• Article:

Explanation I. – If the manufacturer of goods or the provider of output service, avails any of the option under this sub-rule, he shall exercise such option for all exempted goods manufactured by him or, as the case may be, all exempted services provided by him, and such option shall not be withdrawn during the remaining part of the financial year.
Explanation II.- For removal of doubt, it is hereby clarified that the credit shall not be allowed on inputs used exclusively in or in relation to the manufacture of exempted goods or for provision of exempted services and on input services used exclusively in or in relation to the manufacture of exempted goods and their clearance upto the place of removal or for provision of exempted services.
Explanation III – No CENVAT credit shall be taken on the duty or tax paid on any goods and services that are not inputs or input services.’
of CENVAT Credit Rules, 2004.
4. The appellant is a manufacturer of ‘equipment for heating, cooling and separation’ and, having procured certain ‘taxable services’ during 2011-12, proceeded to take credit of tax in the said invoices as permissible under rule 3 of CENVAT Credit Rules, 2004. Trading volumes for the period was reported as Rs. 2,32,21,99,414 and the impugned recovery of 5% thereof, as provided in
‘(i) pay an amount equal to five per cent of value of the exempted goods and exempted services; or’
of rule 6(3) of CENVAT Credit Rules, 2004 of is cause of dispute herein. The show cause notice of 17th December 2012 also proposed appropriation of Rs. 1,08,83,928 (inclusive of interest and penalty, as applicable) paid by appellant by resort to the computation prescribed in rule 6(3A) of CENVAT Credit Rules, 2004 well before the issue of show cause notices and intimated to jurisdictional central excise authorities in communication dated 24th August 2012 for desisting from initiating proceedings for recovery under rule 14 of CENVAT Credit Rules, 2004. Thus, with the incorporation of
‘Explanation .- For the removal of doubts, it is hereby clarified that “exempted services” includes trading;’
below
‘(e) ‘“exempted services” means taxable services which are exempt from the whole of the service tax leviable thereon, and includes services on which no service tax is leviable under section 66 of the Finance Act, and taxable services whose pat of value is exempted on the condition that no credit of inputs and input services, used for providing such taxable service, shall be taken.’
of rule 2 of CENVAT Credit Rules, 2004 with effect from 1st April 2011, by notification no. 3/2011-CE(NT) dated 1st March 2011 rendering ‘trading’ to be ineligible for absorption of credit of tax paid on ‘input service’, and indeed there is no dispute on ineligibility of appellant, the obligation to reverse such credit crystallised.

• Stored records:
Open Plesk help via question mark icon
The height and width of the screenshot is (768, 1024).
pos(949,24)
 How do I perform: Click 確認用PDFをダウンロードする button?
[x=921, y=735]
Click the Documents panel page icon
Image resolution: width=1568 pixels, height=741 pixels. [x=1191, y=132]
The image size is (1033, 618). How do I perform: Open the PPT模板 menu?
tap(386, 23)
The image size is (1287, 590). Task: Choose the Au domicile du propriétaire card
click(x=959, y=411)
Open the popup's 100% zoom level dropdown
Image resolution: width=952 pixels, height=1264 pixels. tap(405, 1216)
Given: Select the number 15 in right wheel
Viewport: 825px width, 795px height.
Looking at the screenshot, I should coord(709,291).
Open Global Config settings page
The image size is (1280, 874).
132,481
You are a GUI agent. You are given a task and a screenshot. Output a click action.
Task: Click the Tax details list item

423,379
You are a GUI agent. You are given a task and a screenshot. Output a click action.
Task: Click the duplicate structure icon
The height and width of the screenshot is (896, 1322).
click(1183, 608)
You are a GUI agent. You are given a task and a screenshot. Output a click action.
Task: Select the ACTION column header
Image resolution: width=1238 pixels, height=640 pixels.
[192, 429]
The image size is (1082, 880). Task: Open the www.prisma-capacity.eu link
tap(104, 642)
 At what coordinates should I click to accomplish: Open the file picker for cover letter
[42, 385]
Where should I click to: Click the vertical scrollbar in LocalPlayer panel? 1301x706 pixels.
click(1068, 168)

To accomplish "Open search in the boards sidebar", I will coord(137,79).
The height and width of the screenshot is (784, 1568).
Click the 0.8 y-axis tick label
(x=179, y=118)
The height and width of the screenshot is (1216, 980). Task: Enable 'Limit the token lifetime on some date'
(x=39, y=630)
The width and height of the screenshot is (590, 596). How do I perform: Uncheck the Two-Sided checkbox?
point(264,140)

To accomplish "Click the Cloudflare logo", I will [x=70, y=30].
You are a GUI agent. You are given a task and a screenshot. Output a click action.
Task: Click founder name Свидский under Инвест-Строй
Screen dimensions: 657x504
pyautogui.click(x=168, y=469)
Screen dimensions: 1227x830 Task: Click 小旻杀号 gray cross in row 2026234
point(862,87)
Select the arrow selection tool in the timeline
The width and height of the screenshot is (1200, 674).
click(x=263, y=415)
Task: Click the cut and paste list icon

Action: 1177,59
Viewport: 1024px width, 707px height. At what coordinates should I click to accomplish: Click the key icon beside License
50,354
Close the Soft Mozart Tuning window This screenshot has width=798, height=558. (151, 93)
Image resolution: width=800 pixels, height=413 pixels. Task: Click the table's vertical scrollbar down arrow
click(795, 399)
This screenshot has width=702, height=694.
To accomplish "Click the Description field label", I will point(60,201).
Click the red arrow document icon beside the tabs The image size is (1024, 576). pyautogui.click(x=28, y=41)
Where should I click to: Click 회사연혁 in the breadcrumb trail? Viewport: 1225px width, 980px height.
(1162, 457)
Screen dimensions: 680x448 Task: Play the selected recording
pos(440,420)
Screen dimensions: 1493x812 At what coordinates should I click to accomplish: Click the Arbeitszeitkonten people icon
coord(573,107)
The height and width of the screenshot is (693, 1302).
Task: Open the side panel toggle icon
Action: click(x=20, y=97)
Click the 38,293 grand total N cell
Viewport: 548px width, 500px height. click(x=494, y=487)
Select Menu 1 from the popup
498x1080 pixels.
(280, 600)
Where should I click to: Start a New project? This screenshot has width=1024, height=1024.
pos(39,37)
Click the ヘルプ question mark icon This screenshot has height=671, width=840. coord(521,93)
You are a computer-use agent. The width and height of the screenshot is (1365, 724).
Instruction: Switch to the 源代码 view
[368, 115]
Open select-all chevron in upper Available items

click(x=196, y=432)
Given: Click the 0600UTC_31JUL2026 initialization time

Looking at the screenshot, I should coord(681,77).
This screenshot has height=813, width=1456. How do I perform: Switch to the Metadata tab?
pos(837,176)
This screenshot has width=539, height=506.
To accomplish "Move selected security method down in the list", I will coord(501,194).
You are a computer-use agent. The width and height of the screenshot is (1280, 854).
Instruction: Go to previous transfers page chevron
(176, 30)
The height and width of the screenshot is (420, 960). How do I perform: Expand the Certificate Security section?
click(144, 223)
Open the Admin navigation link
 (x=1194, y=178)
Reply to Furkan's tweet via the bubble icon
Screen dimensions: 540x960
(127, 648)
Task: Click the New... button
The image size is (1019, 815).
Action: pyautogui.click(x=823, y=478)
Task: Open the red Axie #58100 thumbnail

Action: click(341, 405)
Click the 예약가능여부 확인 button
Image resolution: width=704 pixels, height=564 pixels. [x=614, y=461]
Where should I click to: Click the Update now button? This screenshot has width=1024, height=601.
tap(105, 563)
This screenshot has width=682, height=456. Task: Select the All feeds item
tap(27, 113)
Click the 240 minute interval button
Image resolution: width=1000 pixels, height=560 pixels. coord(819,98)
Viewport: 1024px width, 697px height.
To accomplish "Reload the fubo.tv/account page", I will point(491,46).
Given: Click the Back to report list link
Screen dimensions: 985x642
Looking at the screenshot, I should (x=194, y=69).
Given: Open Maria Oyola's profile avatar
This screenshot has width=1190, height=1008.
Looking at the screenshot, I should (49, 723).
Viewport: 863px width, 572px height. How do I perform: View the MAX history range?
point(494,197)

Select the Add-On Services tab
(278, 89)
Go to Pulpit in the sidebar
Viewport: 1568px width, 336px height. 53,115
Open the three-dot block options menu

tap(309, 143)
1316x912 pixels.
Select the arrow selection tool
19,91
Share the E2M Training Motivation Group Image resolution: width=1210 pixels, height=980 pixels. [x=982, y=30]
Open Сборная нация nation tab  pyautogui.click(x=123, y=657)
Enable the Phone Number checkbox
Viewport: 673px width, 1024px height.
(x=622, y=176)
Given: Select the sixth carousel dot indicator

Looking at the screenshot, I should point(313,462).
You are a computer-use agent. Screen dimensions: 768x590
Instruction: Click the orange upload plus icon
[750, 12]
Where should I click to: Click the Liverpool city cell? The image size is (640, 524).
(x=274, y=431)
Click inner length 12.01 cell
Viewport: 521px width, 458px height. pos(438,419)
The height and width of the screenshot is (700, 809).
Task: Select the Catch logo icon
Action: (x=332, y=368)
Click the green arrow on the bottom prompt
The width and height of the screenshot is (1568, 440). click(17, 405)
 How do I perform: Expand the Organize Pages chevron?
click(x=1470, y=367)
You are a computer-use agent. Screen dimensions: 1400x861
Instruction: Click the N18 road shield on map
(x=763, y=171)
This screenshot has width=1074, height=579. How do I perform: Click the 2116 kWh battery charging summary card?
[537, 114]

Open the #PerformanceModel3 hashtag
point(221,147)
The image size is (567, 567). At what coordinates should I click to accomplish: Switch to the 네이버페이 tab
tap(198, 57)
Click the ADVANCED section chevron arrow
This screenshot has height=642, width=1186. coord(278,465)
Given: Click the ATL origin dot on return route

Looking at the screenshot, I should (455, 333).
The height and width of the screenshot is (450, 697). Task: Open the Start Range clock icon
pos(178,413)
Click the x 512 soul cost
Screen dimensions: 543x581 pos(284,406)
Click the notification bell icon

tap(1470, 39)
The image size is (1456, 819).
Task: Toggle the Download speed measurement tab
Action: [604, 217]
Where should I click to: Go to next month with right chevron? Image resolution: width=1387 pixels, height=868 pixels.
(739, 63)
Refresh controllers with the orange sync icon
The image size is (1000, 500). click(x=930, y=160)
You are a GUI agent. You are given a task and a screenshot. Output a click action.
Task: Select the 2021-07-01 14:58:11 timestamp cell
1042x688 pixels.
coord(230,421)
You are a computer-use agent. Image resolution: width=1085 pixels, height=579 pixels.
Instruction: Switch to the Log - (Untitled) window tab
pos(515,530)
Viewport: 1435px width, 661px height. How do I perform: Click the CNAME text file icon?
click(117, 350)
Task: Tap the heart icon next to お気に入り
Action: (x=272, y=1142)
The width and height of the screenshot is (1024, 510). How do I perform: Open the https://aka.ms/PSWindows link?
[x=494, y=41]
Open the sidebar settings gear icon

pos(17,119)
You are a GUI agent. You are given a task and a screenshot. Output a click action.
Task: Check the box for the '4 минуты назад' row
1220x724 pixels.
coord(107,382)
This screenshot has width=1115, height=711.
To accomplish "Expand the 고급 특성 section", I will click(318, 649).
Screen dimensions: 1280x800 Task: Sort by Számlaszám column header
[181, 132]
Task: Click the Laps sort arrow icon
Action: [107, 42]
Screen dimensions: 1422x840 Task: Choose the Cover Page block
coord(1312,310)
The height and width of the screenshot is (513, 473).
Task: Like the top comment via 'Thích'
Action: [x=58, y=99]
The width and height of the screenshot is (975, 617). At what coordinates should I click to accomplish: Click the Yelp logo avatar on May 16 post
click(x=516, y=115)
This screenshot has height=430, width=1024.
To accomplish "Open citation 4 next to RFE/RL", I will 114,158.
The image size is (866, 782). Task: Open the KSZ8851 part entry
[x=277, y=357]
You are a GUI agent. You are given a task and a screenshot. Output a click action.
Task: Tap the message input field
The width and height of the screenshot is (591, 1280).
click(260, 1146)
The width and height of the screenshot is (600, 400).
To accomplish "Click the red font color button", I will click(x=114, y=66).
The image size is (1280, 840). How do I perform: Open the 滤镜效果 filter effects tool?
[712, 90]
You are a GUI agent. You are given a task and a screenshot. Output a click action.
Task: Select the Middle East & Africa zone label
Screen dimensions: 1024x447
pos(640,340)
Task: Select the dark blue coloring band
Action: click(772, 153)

• Goal of the exercise: List every rule of the CENVAT Credit Rules, 2004 that the CENVAT credit excerpt cites by number. Draw on the CENVAT credit excerpt alone, not the rows.

• Completed task:
- Rule 3
- Rule 6(3)
- Rule 6(3A)
- Rule 14
- Rule 2